■ Source document
++++++

The Factual Background
FP7 begins at Great Rollright in Oxfordshire and proceeds in a southerly direction through Little Rollright and beyond to connect with another footpath. The total length of FP7 is approximately 3225 metres. FP7 passed through the garden of a house known as Manor Farm which is in part a Grade II listed building said to date from 1633. The previous owners of Manor Farm sought a public path diversion order to divert a section of FP7 away from the garden (and on the other side of the garden wall) in order to protect their privacy.
On 28 May 2015, the local authority made the Oxfordshire County Rollright Footpath No. 7 (Part) (Public Path Diversion and Definitive Map and Statement Modification
Order 2015 (“the Order”). The effect of the Order was to divert 228 metres of FP7 so that it ran to the east, and outside the garden, of Manor Farm. The Open Spaces Society objected to the order. An inspector was appointed by the Secretary of State for Environment, Food and Rural Affairs to determine whether to confirm the Order. The inspector held a hearing on 15 October 2019 and issued her decision on 31 October 2019.
The decision of the inspector
As appears from paragraph 10 of her decision, the inspector noted that the Order had been made in the interests of the owners and occupiers of land crossed by FP7. She considered that the main issues were as follows, namely, was she satisfied that:
the diversion to be effected by the Order is expedient in those interests;
the new path will not be substantially less convenient to the public in consequence of the diversion;
it is expedient to confirm the Order having regard to:
the effect of the diversion on public enjoyment of the path as a whole; and
the effect the coming into operation of the Order would have with respect to other land served by the existing paths and the land over which the new path would be created together with any land held with it.”
The inspector noted that she would also have regard to any material provision in a rights of way improvement plan for the area when considering whether to confirm the Order.
The inspector found that the footpath passed through the garden of Manor Farm and gave views of an upper storey bedroom window and of a terrace and croquet lawn. She considered that the Order was expedient in the interests of the owners in order to safeguard the privacy of those living at Manor Farm.
Next the inspector found that the footpath would not be substantially less convenient to the public as a result of the diversion as the effect of the diversion was negligible. There is no appeal in relation to the findings of the inspector on those two issues.
This appeal concerns the approach taken to the third issue, namely whether it was expedient to confirm the order having regard to the matters specified in section 119(6)(a) to (c) of the 1980 Act. The inspector considered that the diverted footpath would be less enjoyable than the existing route for most people but the effect on enjoyment had to be considered in the context of the path as a whole. FP7 was approximately 3225 metres long and the diversion affected 228 metres, that is only about 7% of FP7. From that viewpoint, the inspector considered that the loss of enjoyment would not be significant. While the house and garden were unique and unlike anything else along FP7, the views of the house and garden did not constitute such a major attraction on the footpath for the loss of enjoyment to be regarded as more than relatively minor. There was no suggestion that the diversion would have any adverse effect on other land served by the existing route or on land on which the alternative route would be created. There was no suggestion that the Order would be contrary to any material provision in the relevant rights of way improvement plan. The inspector then set out her views on whether it was expedient to confirm the Order in the following terms:
“44. I have concluded above that the Order is expedient in the interests of the landowners and occupiers on the grounds of privacy. The proposed route will not be substantially less convenient. There would be a diminution in public enjoyment, but this would not be significant in terms of the effect on the use of the path as a whole.

++++++

■ What needs to be done
In the passage on the footpath diversion, why did the inspector conclude that the loss of public enjoyment would not be significant? Answer in one to three sentences. Rely only on the passage on the footpath diversion for what follows.

++++++

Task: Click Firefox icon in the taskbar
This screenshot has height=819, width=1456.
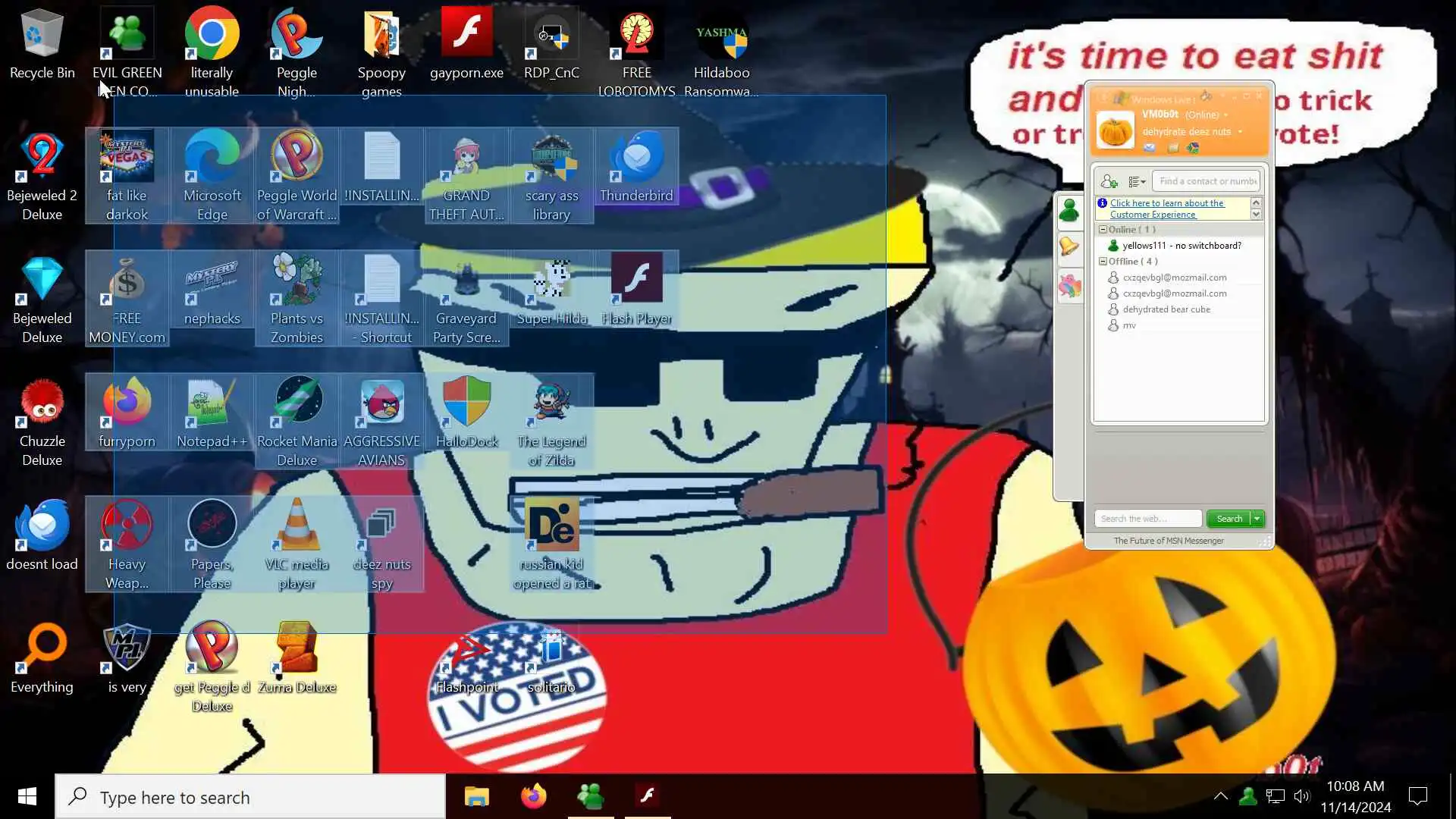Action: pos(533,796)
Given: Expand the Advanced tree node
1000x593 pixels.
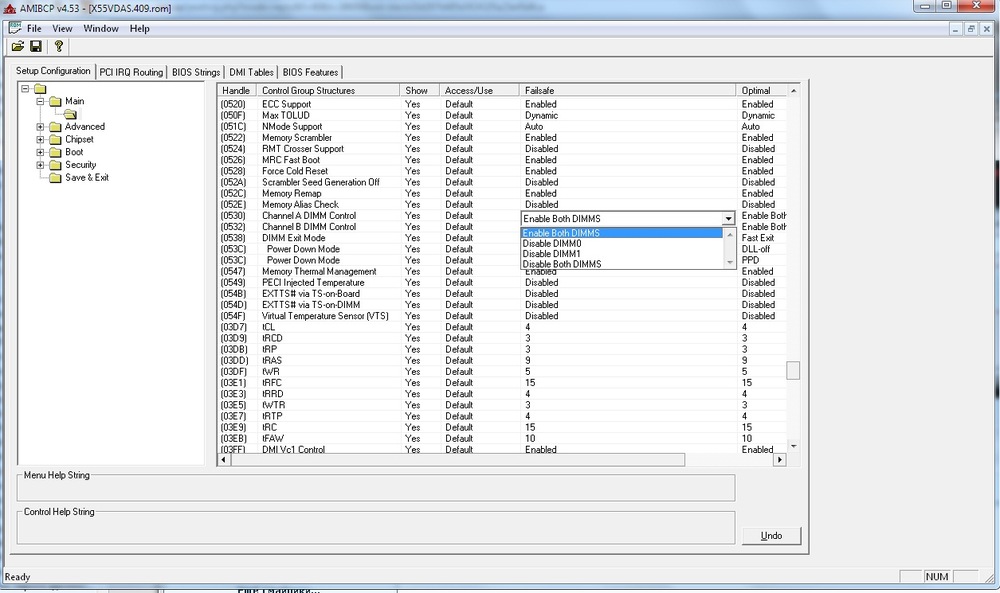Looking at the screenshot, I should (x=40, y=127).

++++++

■ Right answer
Enjoyment had to be weighed against the path as a whole, and the diversion affected only 228 metres of a footpath about 3225 metres long, roughly 7% of it. Although the house and garden were unique along the route, views of them were not so major an attraction that losing them counted as more than relatively minor.